The Golden Gate Bridge was not the first rodeo for the men who built it. Coming from all over the country, they brought their bridge building experience with them, running with the devil at night and walking with the angels by day at 746 feet above San Francisco Bay.

They were hell-for-leather guys, and there was no stopping them: not wind gusts, freezing fog, cold, heat, height or anything else, and not even a fall. Nineteen of them fell from the bridge and survived.

Al Zampa, who now has a bridge named after him, said of the job: “I loved it. In those days, I could bite nails. No one could get insurance. We lived hard and drank hard, loved to fight, shoot dice, chase women… or let them chase us because we had a lot of money.” The pay for the bridge men was 11 bucks a day in the hard times of the Great Depression, and it gave them the swagger and devil-may-care attitude of kings.

Avoiding a Ticket to Hell

The chief engineer established many safety measures almost 40 years before anyone even conceived of OSHA. He made the men wear safety belts and the first hard hats, use face cream for skin protection, wear glare goggles and eat a diet that prevented dizziness. Most importantly, he ordered the construction of a safety net. When a worker fell from a bridge and did not survive, they said that he had “gone to hell.” A missed footing was the ticket that could send a bridge man there. They were bridge men first and ironworkers, riveters, journeymen and concrete masons second, and they could do it all.

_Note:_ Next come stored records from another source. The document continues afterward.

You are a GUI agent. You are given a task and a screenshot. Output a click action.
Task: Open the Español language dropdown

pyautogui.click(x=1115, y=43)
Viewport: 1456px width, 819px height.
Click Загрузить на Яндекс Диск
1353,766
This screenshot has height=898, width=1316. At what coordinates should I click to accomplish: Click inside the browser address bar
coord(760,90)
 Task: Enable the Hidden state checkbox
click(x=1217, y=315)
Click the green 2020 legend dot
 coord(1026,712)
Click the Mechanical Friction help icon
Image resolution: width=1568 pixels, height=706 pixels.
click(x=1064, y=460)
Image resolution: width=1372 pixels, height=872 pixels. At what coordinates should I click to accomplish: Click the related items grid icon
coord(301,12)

Willing to prove it to anyone who said it wasn’t so, they had few challengers.

Joining the Halfway to Hell Club

Membership in the club was limited to guys like Zampa who stepped on a wet girder and landed in the net. Fatalities were common among bridge men, and statistics predicted one death for each million dollars of construction costs.

The work was dangerous, and they cared not. One of the bridge men spoke of walking across suspended 2” x 12” planks with no handrails and laughed about it. As Zampa recalled, the line-up of 150 unemployed, Depression-era applicants down below every day was “waiting for us to either quit or fall off.”

When a worker survived a fall from the Golden Gate, it gave the rough-and-tumble bridgemen bragging rights for their rather frivolous attitude toward life and for not going to hell. They may have tempted fate, but they made fun of death every chance that they got.  Their grisly, gallows humor let them describe the ones who were saved in the net as only going “halfway to hell.” So they formed a club to mock death and flaunt their ability to dodge it.

Taking a Smaller Toll

Fatalities did occur during the construction of the Golden Gate Bridge but not in the numbers that experts expected. At the cost of $35 million, the bridge could have caused the death of 35 men if the statistics for other projects applied equally to it. One death occurred from a falling object, and the removal of the scaffold from beneath the roadbed allowed a portion of it to fall into the net that could not support its weight. Ten bridge men went down with it.